SNP MP Kirsten Oswald has described the timetable for electing a new leader as "sensible".
She told BBC Scotland's The Nine programme: "We saw the chaos of the Tory Party who had an extraordinarily lengthy leadership contest over the summer period which I think did no-one any favours.
"We wouldn't want to replicate that and nor would we want to replicate the other leadership contest they had which seemed to last only a matter of hours.
"We have come up with a much more sensible timetable."
Ms Oswald, a former deputy Westminster leader of the SNP, also confirmed there would be some hustings, adding it was "something which is important to the process."
Two high-profile possible successors to Ms Sturgeon have already ruled themselves out of the leadership race.
MP Stephen Flynn, who replaced Ms Sturgeon's close ally Ian Blackford as the party's Westminster leader in December, said the next head of the SNP would come from the Holyrood group.
And Joanna Cherry, a long-standing critic of the current SNP leadership, also distanced herself from becoming the next SNP leader and first minister.
Ms Cherry, who was dropped from the party's frontbench team at Westminster in 2021, tweeted: "There are some huge challenges facing our country and our government. There is also a need for reform and healing within our party. I'm looking forward to playing my role in this process."
'Choppy waters'
Ms Sturgeon's resignation follows a series of political challenges in recent months as her government sought to pass new laws on gender reforms, only for them to be blocked by Westminster.

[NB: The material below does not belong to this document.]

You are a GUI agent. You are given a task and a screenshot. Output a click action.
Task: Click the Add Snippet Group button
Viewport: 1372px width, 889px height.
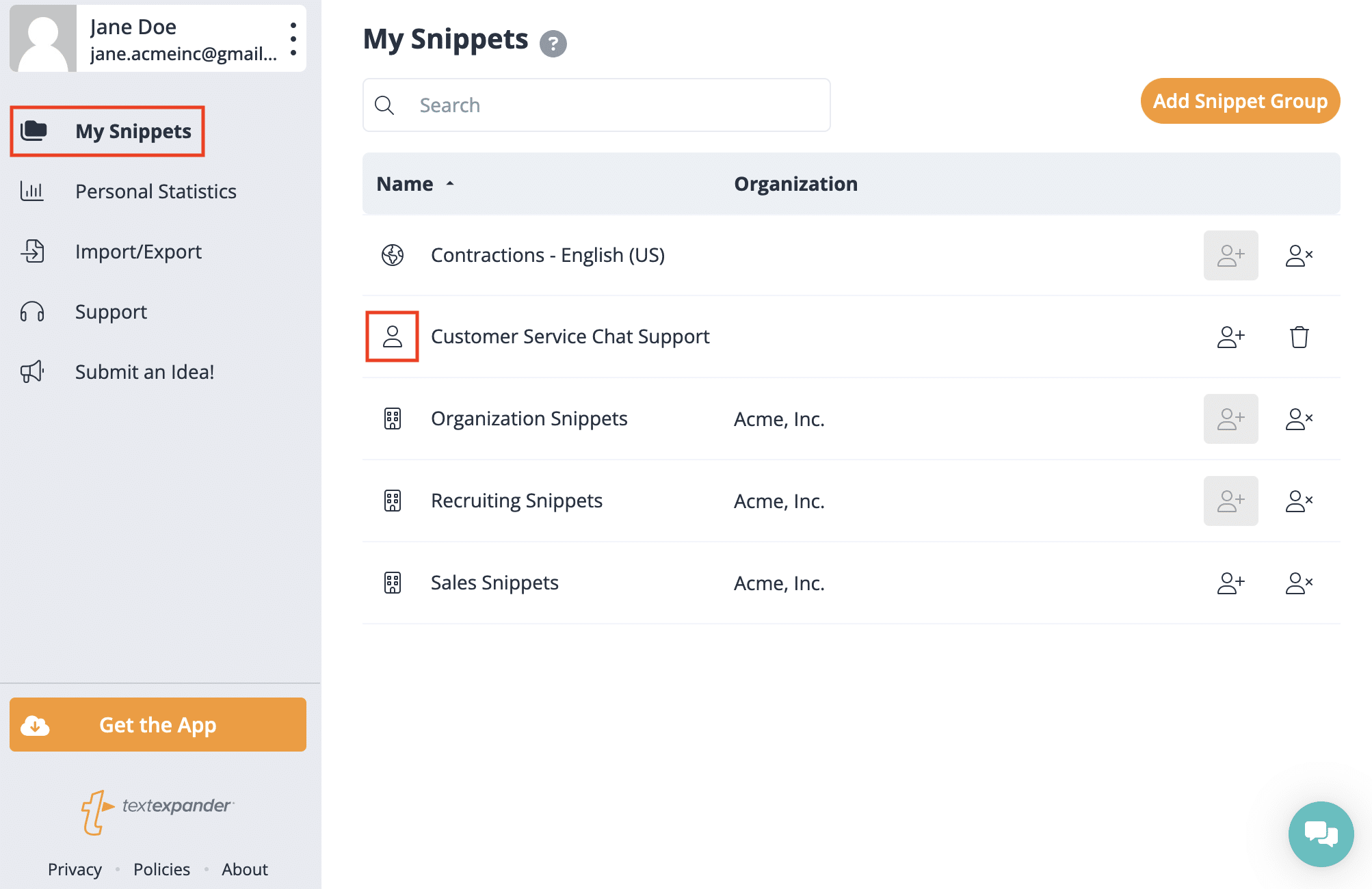[x=1239, y=101]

She insisted the row surrounding a transgender double rapist being sent to a women's jail "wasn't the final straw", but said it was "time for someone else" to lead the party.
Ms Sturgeon acknowledged the "choppy waters", but insisted her resignation was not in response to the "latest period of pressure".
"This decision comes from a deeper and longer-term assessment," she said.
"In my head and in my heart I know that time is now. That it's right for me, for my party and my country."